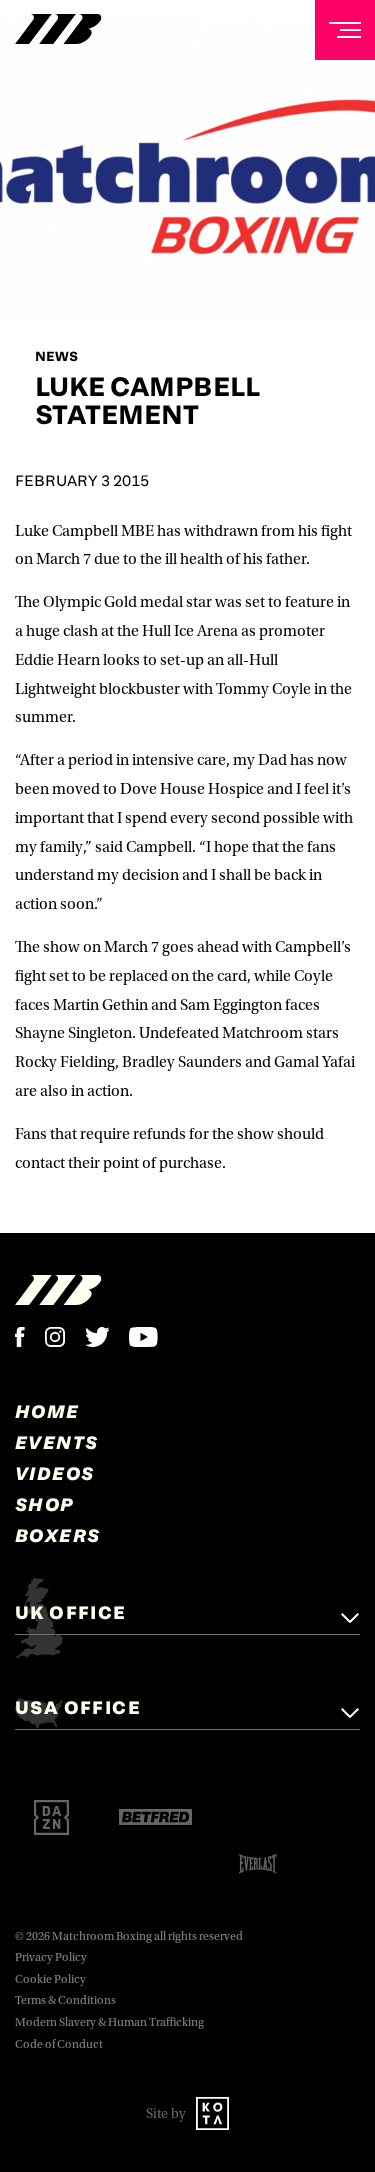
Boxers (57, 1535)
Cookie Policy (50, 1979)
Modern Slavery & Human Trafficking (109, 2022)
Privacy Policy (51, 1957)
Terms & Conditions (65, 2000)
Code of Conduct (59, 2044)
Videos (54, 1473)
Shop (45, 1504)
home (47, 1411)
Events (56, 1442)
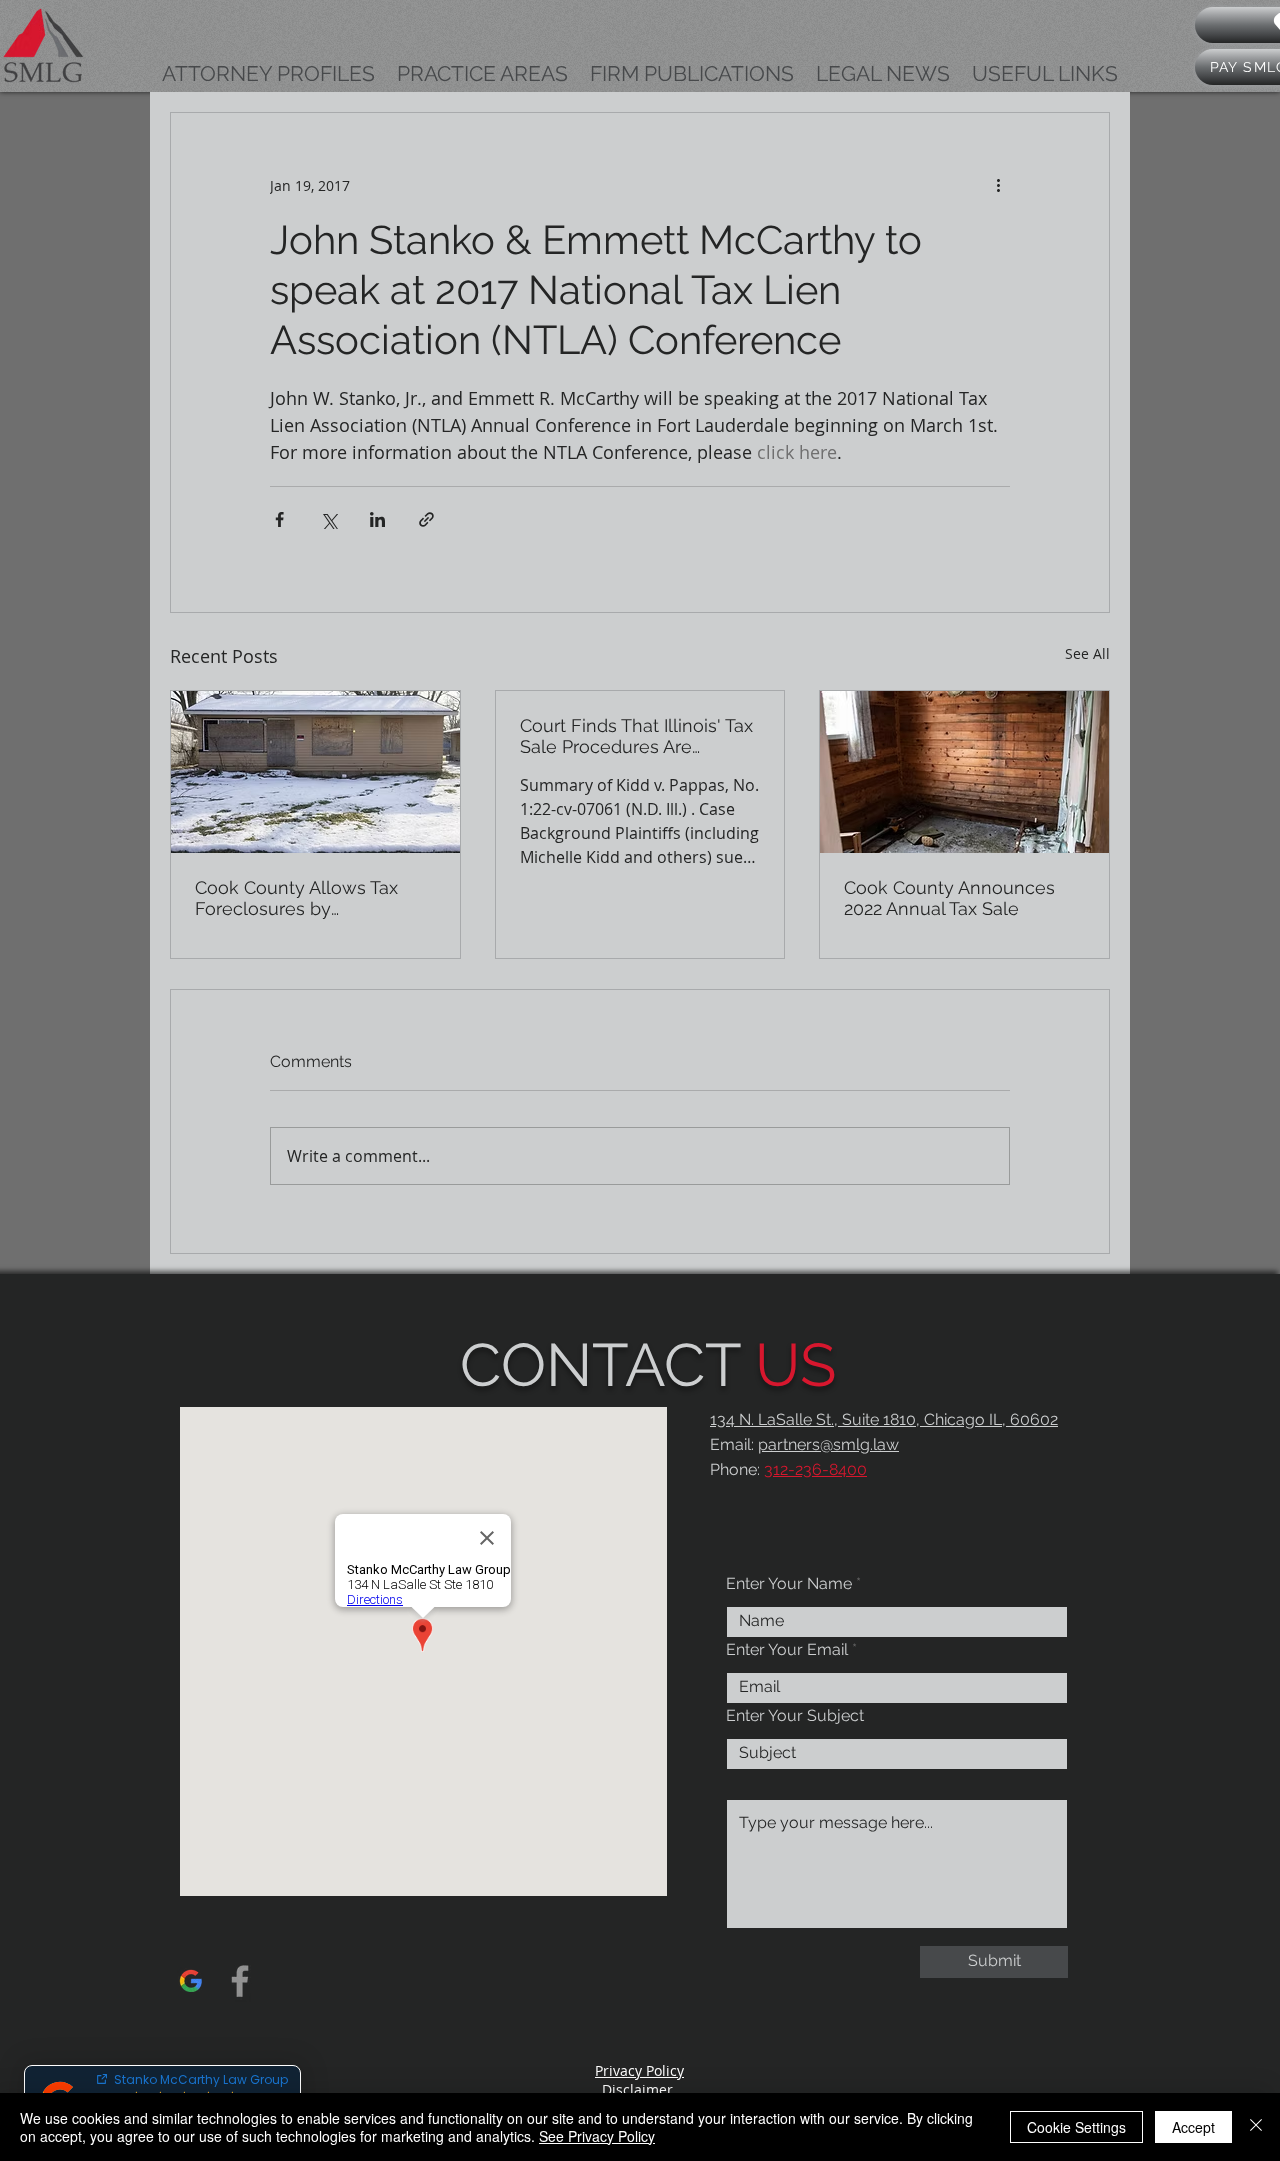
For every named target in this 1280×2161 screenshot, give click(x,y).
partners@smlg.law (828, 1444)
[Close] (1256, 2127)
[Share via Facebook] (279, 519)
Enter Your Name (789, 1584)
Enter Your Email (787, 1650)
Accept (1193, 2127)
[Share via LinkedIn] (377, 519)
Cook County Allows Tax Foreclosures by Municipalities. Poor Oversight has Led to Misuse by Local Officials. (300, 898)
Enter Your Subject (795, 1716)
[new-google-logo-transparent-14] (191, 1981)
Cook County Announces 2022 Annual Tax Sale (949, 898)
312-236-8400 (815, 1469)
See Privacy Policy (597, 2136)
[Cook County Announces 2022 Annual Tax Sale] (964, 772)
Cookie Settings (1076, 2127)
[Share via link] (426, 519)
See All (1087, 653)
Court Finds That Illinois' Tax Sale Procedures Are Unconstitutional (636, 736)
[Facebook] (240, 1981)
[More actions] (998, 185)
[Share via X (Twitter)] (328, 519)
==
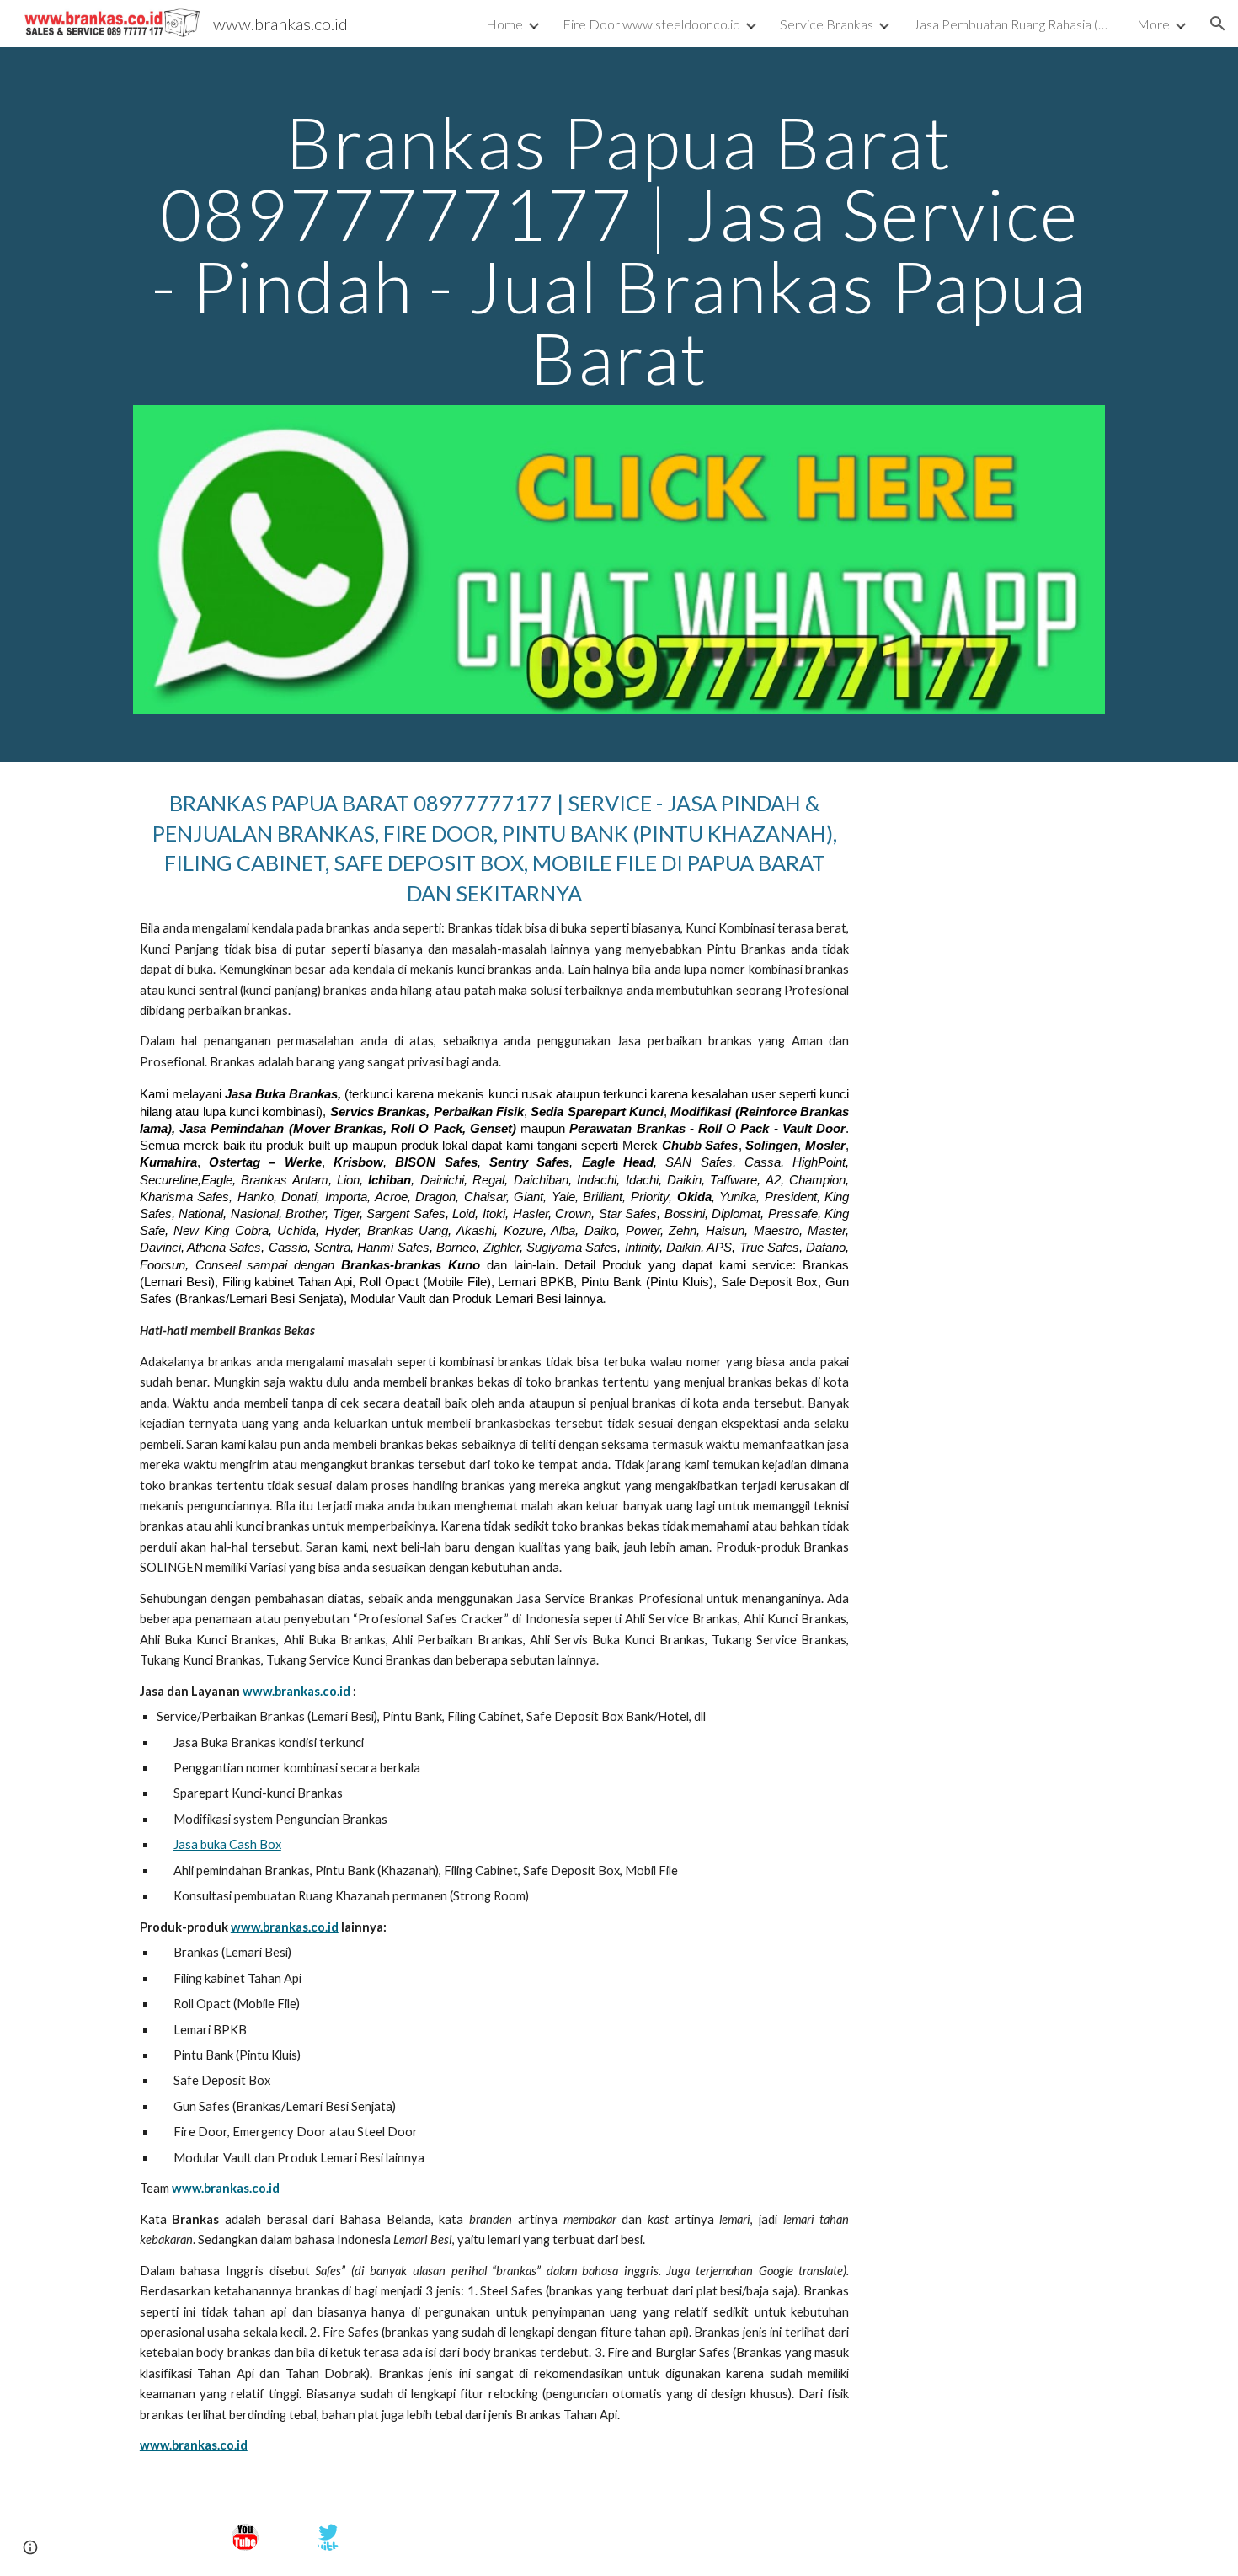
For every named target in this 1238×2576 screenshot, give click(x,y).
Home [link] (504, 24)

Exercise
The lines to extract from the data above begin with the line containing "Accept (1193, 2127)" and end with the line containing "[Share via X (Twitter)] (328, 519)". Extract them exactly, including both.

Result
Accept (1193, 2127)
[Share via LinkedIn] (377, 519)
Cook County Allows Tax Foreclosures by Municipalities. Poor Oversight has Led to Misuse by Local Officials. (300, 898)
Enter Your Subject (795, 1716)
[new-google-logo-transparent-14] (191, 1981)
Cook County Announces 2022 Annual Tax Sale (949, 898)
312-236-8400 (815, 1469)
See Privacy Policy (597, 2136)
[Cook County Announces 2022 Annual Tax Sale] (964, 772)
Cookie Settings (1076, 2127)
[Share via link] (426, 519)
See All (1087, 653)
Court Finds That Illinois' Tax Sale Procedures Are Unconstitutional (636, 736)
[Facebook] (240, 1981)
[More actions] (998, 185)
[Share via X (Twitter)] (328, 519)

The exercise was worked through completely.